だが80億と30億で110億とはならない、キリュウの呟いた通り暫くは減り続けるだろう。
「まあな、肌の色とか言語や知識量の違いレベルじゃないんだ。 文字通り世界が違う人種と一瞬で仲良くなれるなんて有り得ない、洗脳が無いなら最低百年はかかるだろうな。」
「次はココとアッチの時間軸の違いか?」
「そうだ。 エルフがキリュウに助けられ魔族がキリュウと協力して異人を駆逐したとして、シュエンとアナが来た時間は数時間しか離れてない。 だがアナは一ヶ月と言った、確実に時差がある。」
「エルフはアナの8時間前、キリュウはアナの1時間後。 調べてたよ、皆偉い。」
「ありがとうアナ、魔族の皆にもだな。 注目すべきはキリュウ、龍神と魔王が消えた時間の所だな。 1時間は他と比べ易い」
「おぉそれなら簡単だ。魔王が魔族の精鋭諸共消されたのを見たオレは、移動しながら丸4日間とちょっと異人の残敵を殺してた。 だが眷属が呼びに来てな、異人が再び卵を狙い侵攻を開始したってな。」
「それで戻って護りを固めた所をって事か……約100時間前後が大体1時間って事か、まあ分かりやすくする為に時差約100倍だな。 そこまで違いは無いだろ」
集めた情報を加味して導き出されたのは、こちらの世界の100倍の早さであちらの世界が進んでいるという仮定。

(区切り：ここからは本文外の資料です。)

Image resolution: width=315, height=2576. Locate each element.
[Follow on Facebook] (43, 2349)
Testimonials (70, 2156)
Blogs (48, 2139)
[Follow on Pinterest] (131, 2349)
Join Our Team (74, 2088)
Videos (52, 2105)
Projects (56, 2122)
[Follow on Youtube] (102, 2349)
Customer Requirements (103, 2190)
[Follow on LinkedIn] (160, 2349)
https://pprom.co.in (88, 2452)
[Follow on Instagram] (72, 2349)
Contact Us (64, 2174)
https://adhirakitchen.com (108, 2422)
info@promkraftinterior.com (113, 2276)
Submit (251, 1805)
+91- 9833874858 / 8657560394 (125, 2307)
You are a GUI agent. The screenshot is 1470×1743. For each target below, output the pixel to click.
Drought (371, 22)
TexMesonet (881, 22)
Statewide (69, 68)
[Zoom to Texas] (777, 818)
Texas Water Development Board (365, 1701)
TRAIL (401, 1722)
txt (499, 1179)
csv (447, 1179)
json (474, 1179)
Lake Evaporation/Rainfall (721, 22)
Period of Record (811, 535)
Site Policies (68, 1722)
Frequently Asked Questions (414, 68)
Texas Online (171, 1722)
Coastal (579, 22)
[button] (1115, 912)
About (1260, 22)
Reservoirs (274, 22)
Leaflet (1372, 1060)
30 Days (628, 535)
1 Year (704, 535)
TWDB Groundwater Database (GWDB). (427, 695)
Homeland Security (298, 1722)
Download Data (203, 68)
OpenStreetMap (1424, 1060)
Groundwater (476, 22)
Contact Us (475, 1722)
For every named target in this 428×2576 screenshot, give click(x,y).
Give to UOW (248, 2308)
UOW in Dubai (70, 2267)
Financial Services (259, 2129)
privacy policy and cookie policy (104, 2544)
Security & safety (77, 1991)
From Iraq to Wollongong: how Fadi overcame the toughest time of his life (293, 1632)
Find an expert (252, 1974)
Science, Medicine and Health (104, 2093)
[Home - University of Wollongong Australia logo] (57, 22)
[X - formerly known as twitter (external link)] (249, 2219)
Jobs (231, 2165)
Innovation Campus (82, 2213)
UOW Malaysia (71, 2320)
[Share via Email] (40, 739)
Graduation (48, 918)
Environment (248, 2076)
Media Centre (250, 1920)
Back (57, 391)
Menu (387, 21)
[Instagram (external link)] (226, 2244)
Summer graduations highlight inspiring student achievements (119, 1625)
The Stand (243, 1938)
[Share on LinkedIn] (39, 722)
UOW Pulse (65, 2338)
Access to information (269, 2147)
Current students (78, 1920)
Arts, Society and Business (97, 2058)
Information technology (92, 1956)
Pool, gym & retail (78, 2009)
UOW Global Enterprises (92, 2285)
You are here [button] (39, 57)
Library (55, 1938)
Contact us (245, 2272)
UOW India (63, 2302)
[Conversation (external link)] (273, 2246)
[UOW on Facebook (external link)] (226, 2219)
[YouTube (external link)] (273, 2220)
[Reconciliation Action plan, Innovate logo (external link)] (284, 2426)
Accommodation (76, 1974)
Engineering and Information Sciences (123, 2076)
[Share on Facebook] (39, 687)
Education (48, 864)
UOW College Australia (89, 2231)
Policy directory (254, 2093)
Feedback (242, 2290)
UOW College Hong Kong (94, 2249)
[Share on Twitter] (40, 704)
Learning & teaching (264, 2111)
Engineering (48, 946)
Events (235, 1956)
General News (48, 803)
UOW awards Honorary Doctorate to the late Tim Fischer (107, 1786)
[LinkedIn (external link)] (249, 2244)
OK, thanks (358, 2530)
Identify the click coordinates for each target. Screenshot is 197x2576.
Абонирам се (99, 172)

あちらの世界が100年で再び神樹と宝玉と龍神の卵を狙う準備が整えられるなら、こちらの猶予は1年。
もはや知り合いや友人らは死に絶え、子か孫かそれ以降かと戦う事になる。
覚悟を決めた三南は、それでも知人と戦う事には抵抗感があった。
故にもはや異人と混ざりあった別の人類だというなら排除する事に躊躇いは無い。
もちろん自分で生物を殺す事に躊躇いはあるが戦う事自体に罪悪感は無い、人類のまま送られて来たなら保護する対象だが侵略者なら排除する。
そこを迷うなら最初から全責任をキリュウあたりに投げている。
しかし本当に人類最後の1人になっている現在を考えて、三南は少し人類滅亡あっさりしすぎじゃないか?と頭を抱えた。